I have learnt that in a bipartite graph, we can partition vertices into 2 sets $V_1$ and $V_2$, and $E \subseteq V_1 \times V_2$. However, the cartesian product is a set of tuples, and edges (in an undirected graph) are sets. So how can $E$ be a subset of this Cartesian product when a set is a different mathematical object than a tuple, so none of its elements are equal to any of the elements in the Cartesian product?

Answer 1

Core misconception is this :
" ... edges (in a directed graph) are sets ... "

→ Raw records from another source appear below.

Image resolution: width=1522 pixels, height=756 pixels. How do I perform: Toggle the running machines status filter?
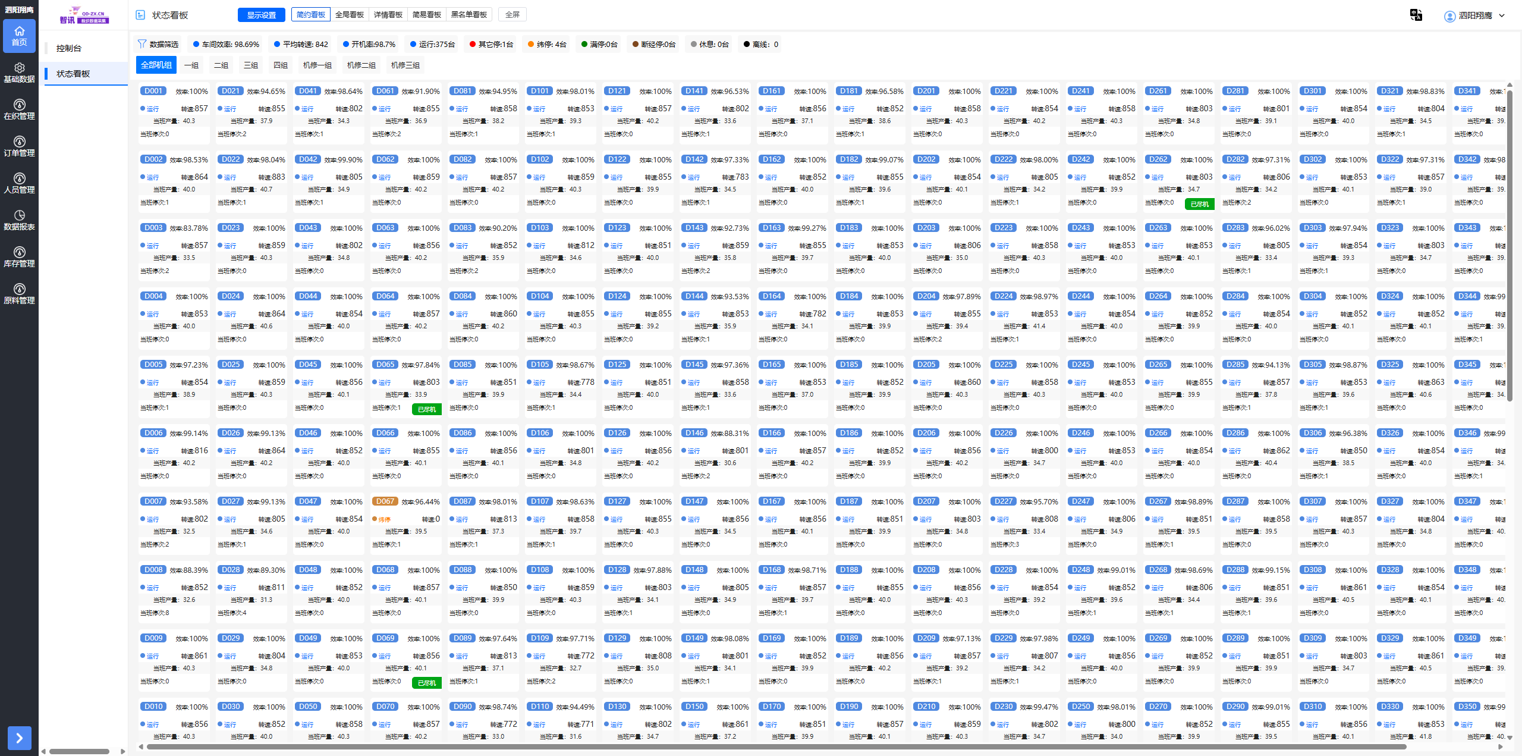pos(432,44)
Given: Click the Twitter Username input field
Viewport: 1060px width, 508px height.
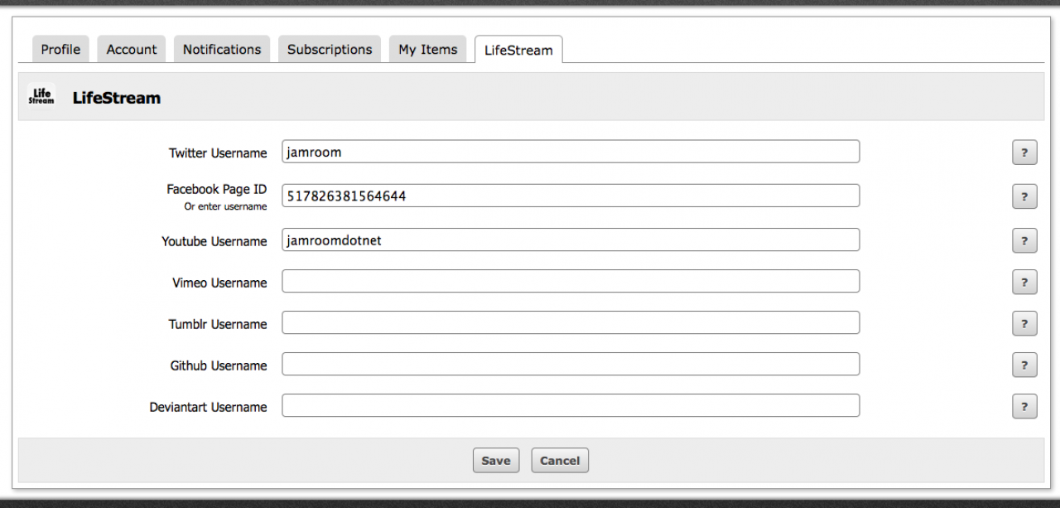Looking at the screenshot, I should [x=570, y=152].
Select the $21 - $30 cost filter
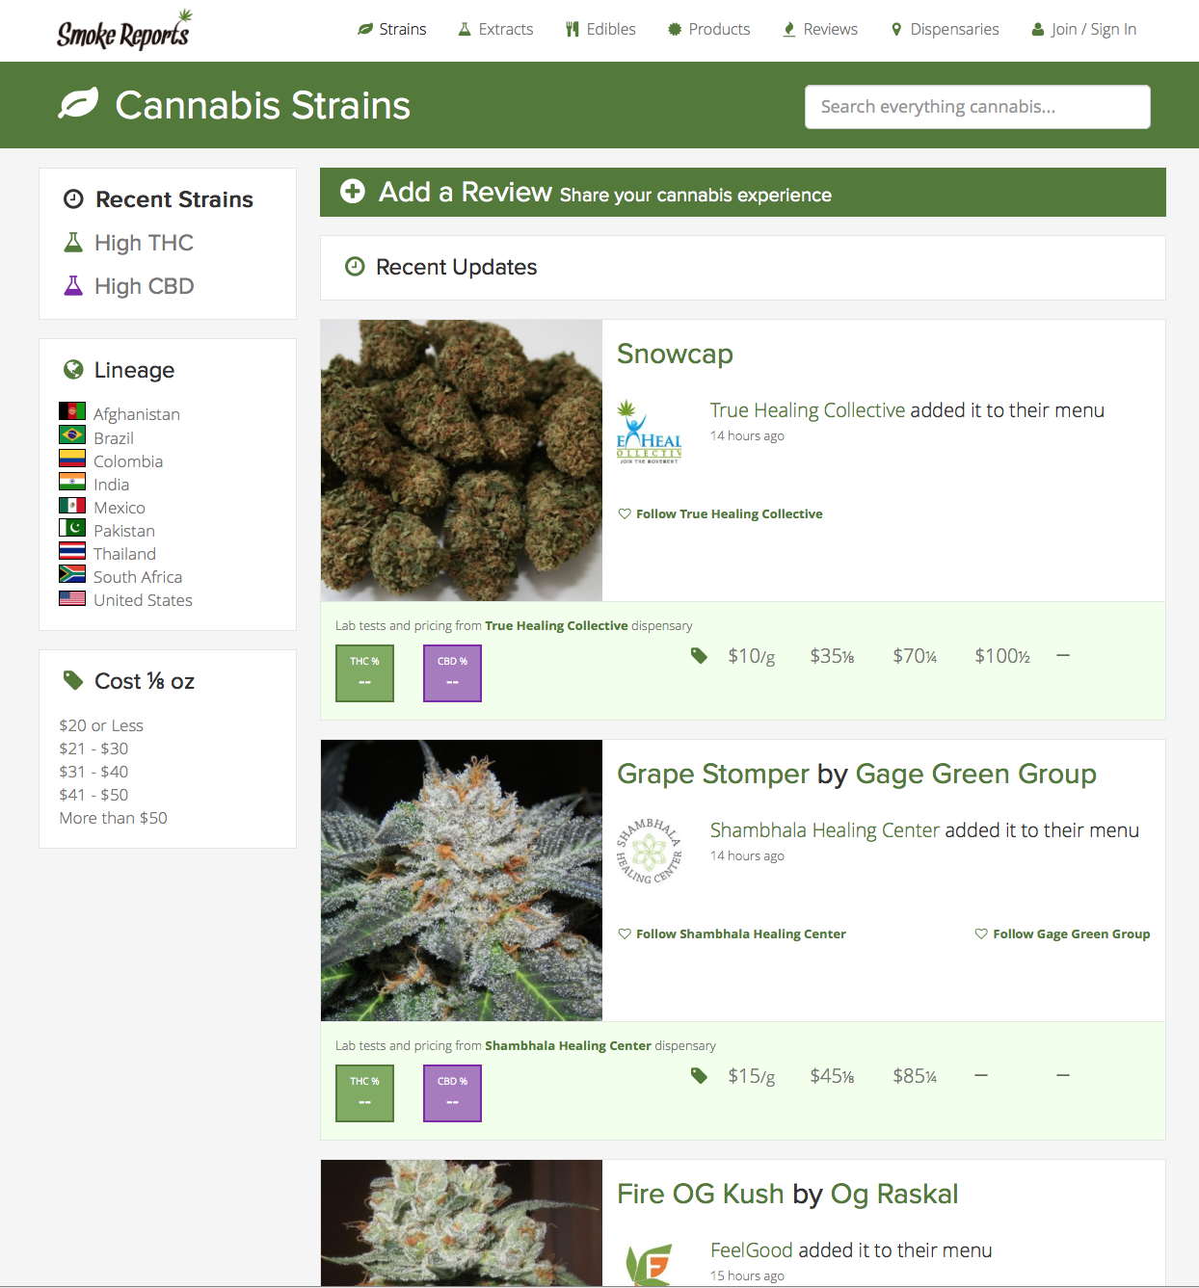This screenshot has width=1199, height=1288. [93, 749]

Edges are not really sets ( though we might have some way to achieve that , that is not the concern here )
Edges are ... Edges !
All of those Edges are in some Set , though the Edges themselves are not Sets.

This is true :
" ... a set is a different mathematical object than a tuple ... "
though it is not going to impact the Case that Edges are not Sets.

Illustrative Example :

We have a Bi-Partite graph.

Nodes are in a Set $V=\{v_0,v_1,v_2,v_3,v_4,v_5,v_6,v_7\}$.
Here , neither $v_0$ nor $v_7$ is a Set. These are Nodes , nothing more , nothing less.

Edges are $E=\{ E_1 , E_2 , E_3 , \cdots \}$.
We can see the the Edges can be given in terms of the Nodes , like this :
$E=\{(v_0,v_4),(v_0,v_5),(v_1,v_4), \cdots \}$.
Here , too , neither $(v_0,v_4)$ nor $(v_3,v_5)$ is a Set. These are Edges , nothing more , nothing less.
We use "Names" ( like $E_1$ ) or "Constituents" ( like $(v_0,v_1)$ ) to refer to those Edges.

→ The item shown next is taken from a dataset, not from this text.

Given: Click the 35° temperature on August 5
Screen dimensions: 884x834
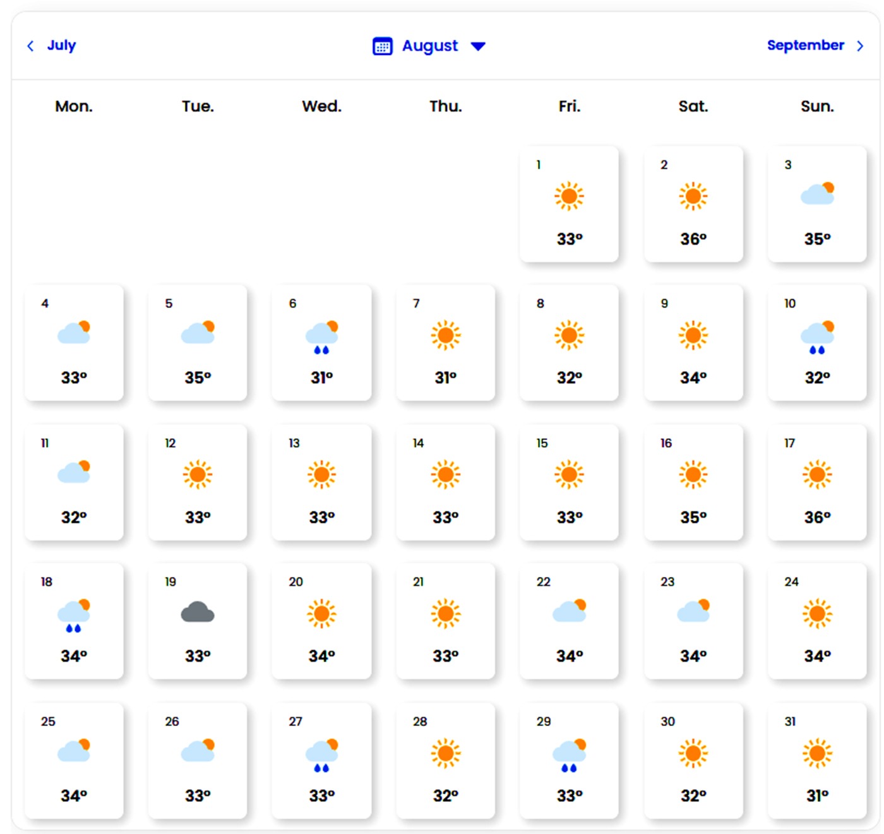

In "Constituents" notation , we can see that the tuples are all in $V_1 \times V_2$ where $V_1$ & $V_2$ are the Partitions & all "Directions" are from $V_1$ to $V_2$. In other words , $E \subseteq V_1 \times V_2$.

ADDENDUM :
Query is about Directed graphs.
In Case it is not Directed graph , either [[A]] we have to first fix the order of writing the tuples ( ordered Pairs , where $E_1=(v_1,v_4)$ ) in the Cartesian Product or [[B]] we have to change the Cartesian Product to something else to generate something else ( unordered Pairs , where $E_1=(v_1,v_4)=(v_4,v_1)$ ) to handle the 2 orders.